Brussels Attacks: Suspect Faycal C Released for Lack of Evidence
The only person arrested and charged with involvement in the Brussels attacks – man known as Faycal C – has been released on March 28 for lack of evidence.
Belgian media named him as Faycal Cheffou and said he was suspected of being the mystery third man seen in CCTV footage of the bombers.
Last week’s attacks on Brussels airport and the city’s metro system killed 35 people and injured more than 300.
The attacks were claimed by ISIS.
Police have blocked off a Brussels square, Place de la Bourse, which saw clashes between police and nationalist protesters on March 27.
People were allowed to stay in the square, where mourners have placed candles, wreaths and messages for victims of the bomb attacks.
Of the 35 victims, seven have still to be identified, the country’s crisis centre said on March 28.
At least 12 of the victims are foreign nationals from the US, the Netherlands, Sweden, Germany, France, the UK, Italy and China, it said earlier.
The death toll does not include three attackers, two of whom blew themselves up at the airport and one in the metro.
EU institutions based in Brussels will reopen on March 29, following the Easter break, “with important additional security measures in place”, European Commission Vice-President Kristalina Georgieva said in a tweet.
The man referred to officially as Facyal C was released on March 28 after being arrested on March 24 in Brussels and charged with “participation in the activities of a terrorist group, terrorist murders and attempted terrorist murders”.

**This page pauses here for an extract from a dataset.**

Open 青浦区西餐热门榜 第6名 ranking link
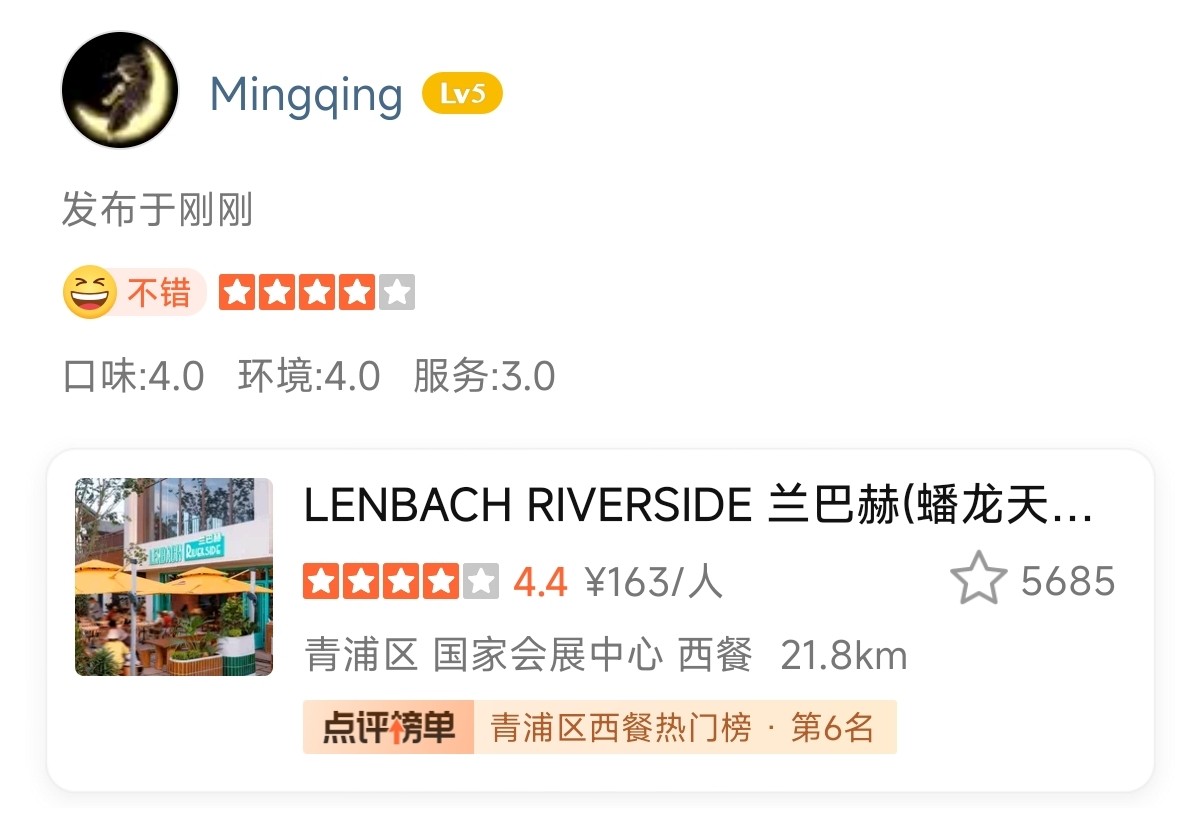 [x=683, y=728]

In a statement, the Belgian federal prosecutor’s office said: “The clues that led to the arrest of Faycal C were not substantiated by the ongoing inquiry.
“As a result, the subject has been released by the examining magistrate.”
He had been charged only two days before with “taking part in a terrorist group, terrorist murder and attempted terrorist murder”.
Belgian public TV and Le Soir daily identified the freed man as Faycal Cheffou, a freelance journalist.
CCTV footage released by Belgian police on March 28 shows the two airport bombers alongside a third man, who is wearing light-colored clothing and a dark hat. Each is pushing a loaded luggage trolley.
Twin blasts struck the main terminal of Zaventem Airport. A third, even bigger, bomb was abandoned, prosecutors said at the time. It exploded after the security forces had secured the scene and nobody was hurt, they added.
The man in the hat is believed to have fled the scene.
Brussels was the second large-scale attack on an EU capital city claimed by ISIS, after gunmen and bombers killed 130 people in Paris on November 13.